Para se ter uma ideia, no governo Dilma, o PIB brasileiro registra sua pior média anual dos últimos 20 anos, com 2,6%. Países como China, Rússia ou Índia cresceram o dobro ou o triplo no mesmo período.

Assim, é preciso ter claro que o desempenho nacional é uma base de comparação baixa. O mérito do Ceará consiste mesmo em superar a tendência de quase estagnação da economia brasileira, o que não é pouca coisa. Porém, crescer 3,76% não é o suficiente para dar conta das necessidades do estado e sua população. No mínimo, para gerar bons empregos e reduzir a pobreza, seria preciso avançar algo em torno de 5% ao ano.

É preciso ainda verificar a qualidade desse crescimento. A maior parte da produção estadual se concentra em Fortaleza e sua região metropolitana. Existe também uma grande dependência do PIB em relação aos investimento públicos. Entretanto, esse indutor é limitado pela capacidade de endividamento do estado.

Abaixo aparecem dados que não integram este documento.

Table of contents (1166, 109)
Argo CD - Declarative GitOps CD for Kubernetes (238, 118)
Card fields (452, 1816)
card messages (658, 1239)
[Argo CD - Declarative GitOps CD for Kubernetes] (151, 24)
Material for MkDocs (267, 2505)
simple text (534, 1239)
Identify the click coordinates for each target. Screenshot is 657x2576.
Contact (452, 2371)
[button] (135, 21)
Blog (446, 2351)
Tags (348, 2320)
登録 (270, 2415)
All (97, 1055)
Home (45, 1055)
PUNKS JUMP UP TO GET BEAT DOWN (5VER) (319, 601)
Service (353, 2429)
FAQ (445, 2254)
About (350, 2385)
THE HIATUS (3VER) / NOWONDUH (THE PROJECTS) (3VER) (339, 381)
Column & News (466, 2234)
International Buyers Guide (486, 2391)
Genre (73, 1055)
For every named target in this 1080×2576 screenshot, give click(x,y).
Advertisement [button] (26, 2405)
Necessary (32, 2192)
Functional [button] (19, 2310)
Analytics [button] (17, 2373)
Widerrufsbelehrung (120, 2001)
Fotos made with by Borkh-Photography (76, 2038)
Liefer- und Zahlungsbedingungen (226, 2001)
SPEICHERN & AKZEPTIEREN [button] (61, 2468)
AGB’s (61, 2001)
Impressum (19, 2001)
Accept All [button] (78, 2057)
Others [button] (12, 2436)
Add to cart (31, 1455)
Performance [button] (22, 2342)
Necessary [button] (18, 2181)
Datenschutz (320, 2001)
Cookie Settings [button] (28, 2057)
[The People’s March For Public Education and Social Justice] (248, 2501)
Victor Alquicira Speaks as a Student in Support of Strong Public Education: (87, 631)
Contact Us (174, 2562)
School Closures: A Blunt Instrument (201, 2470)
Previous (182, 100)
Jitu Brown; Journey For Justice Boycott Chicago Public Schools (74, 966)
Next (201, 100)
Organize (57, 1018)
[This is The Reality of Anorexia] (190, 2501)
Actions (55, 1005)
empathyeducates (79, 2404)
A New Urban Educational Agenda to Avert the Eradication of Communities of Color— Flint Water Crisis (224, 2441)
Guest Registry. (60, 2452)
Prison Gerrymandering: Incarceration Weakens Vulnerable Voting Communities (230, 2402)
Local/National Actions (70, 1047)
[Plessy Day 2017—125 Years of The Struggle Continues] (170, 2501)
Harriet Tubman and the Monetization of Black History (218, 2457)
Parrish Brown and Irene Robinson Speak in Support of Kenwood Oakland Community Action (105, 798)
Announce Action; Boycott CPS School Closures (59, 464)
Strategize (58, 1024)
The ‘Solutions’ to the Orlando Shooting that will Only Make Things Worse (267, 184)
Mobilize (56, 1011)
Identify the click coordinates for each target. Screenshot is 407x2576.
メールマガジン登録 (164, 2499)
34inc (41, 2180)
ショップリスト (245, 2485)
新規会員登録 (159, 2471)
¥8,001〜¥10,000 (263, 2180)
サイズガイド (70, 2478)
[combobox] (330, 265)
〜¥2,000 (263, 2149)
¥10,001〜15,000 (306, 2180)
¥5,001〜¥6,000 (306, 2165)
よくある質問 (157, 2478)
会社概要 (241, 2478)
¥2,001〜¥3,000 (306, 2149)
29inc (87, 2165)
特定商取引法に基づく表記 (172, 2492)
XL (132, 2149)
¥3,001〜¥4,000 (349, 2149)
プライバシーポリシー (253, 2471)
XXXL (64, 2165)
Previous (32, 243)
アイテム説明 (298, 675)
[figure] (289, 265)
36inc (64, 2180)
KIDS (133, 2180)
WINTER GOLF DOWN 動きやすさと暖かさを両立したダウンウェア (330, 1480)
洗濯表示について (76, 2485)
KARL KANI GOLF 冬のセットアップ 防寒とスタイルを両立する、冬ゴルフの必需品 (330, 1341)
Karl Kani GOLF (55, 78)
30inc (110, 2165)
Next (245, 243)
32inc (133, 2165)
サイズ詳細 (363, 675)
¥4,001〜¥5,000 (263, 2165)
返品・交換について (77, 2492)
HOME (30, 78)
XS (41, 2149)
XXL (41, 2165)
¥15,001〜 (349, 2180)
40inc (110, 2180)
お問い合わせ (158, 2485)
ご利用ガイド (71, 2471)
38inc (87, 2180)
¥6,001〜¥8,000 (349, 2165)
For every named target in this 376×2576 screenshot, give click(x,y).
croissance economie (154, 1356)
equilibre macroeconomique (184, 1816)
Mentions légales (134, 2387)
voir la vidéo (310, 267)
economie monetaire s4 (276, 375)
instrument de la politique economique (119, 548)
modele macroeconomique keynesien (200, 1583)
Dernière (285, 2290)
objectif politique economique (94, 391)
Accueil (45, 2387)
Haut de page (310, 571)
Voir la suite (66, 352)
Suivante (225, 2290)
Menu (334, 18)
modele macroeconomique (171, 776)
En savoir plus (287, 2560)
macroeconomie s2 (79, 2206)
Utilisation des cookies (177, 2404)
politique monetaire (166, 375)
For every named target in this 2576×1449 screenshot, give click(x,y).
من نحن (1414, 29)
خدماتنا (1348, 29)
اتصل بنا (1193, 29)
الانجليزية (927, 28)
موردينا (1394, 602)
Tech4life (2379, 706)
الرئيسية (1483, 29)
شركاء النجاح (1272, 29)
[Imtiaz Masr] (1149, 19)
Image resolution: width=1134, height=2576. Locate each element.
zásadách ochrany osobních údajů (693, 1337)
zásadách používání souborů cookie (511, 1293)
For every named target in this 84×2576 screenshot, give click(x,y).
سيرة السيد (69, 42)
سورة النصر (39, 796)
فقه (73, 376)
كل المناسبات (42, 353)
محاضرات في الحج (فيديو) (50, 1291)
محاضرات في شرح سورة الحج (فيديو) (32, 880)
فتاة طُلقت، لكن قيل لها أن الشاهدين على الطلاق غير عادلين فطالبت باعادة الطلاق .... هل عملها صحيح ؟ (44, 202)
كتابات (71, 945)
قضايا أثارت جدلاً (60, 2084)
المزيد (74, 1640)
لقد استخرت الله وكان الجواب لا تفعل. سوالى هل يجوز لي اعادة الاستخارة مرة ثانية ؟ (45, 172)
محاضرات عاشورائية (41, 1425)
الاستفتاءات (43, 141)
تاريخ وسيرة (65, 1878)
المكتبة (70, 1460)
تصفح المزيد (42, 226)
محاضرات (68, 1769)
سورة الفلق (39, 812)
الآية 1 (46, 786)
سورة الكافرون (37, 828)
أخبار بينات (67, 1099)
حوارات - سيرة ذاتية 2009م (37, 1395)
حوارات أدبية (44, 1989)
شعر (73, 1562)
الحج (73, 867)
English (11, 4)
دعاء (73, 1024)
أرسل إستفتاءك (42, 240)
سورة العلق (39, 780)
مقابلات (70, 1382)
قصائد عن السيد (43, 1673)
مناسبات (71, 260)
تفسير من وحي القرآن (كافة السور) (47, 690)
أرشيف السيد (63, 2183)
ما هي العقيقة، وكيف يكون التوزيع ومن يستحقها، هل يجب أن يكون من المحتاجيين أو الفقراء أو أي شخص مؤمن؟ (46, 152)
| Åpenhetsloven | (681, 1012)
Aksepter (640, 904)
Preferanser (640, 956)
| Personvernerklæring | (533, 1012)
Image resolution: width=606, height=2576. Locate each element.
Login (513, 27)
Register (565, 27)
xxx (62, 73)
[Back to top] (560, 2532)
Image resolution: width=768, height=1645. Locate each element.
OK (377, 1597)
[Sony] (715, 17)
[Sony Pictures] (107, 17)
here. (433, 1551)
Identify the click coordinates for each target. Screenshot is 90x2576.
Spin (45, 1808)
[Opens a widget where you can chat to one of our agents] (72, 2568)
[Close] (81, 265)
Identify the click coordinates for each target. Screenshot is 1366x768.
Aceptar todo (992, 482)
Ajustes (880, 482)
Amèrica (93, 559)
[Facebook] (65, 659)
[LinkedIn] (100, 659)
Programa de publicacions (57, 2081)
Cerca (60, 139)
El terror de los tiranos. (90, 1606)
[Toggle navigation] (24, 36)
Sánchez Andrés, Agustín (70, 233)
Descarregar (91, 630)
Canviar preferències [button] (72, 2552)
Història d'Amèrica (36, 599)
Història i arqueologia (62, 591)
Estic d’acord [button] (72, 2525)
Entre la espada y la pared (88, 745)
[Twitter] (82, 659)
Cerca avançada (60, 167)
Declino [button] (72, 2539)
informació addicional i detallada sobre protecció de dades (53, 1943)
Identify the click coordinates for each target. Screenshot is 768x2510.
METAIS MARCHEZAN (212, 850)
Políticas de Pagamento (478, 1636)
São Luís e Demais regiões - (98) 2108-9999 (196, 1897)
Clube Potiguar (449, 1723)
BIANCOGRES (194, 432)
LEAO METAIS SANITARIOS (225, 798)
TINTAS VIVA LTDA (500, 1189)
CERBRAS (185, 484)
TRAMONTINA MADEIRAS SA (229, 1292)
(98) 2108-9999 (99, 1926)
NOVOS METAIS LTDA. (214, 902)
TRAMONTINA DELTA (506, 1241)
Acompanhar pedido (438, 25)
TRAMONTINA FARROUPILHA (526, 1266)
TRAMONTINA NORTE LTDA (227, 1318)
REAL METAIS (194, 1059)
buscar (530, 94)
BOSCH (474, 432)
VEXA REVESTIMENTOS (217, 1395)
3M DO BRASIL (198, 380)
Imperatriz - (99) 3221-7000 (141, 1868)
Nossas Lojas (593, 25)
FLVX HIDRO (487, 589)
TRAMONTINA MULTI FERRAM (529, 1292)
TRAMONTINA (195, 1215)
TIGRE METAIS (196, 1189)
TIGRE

O desempenho do PIB cearense, na verdade, segue uma tendência. De acordo com o IBGE, na última década os  estados médios cresceram em ritmo mais intenso, enquanto os oito mais ricos, que concentram 77% do PIB nacional, perderam fôlego.

O Ceará, portanto, cresce mais do que o Brasil. Mas isso não é nenhum milagre econômico nos moldes dos anos 70 do século passado. O desempenho é bom se comparado com a realidade nacional, mas pouco diante dos desafios que existem.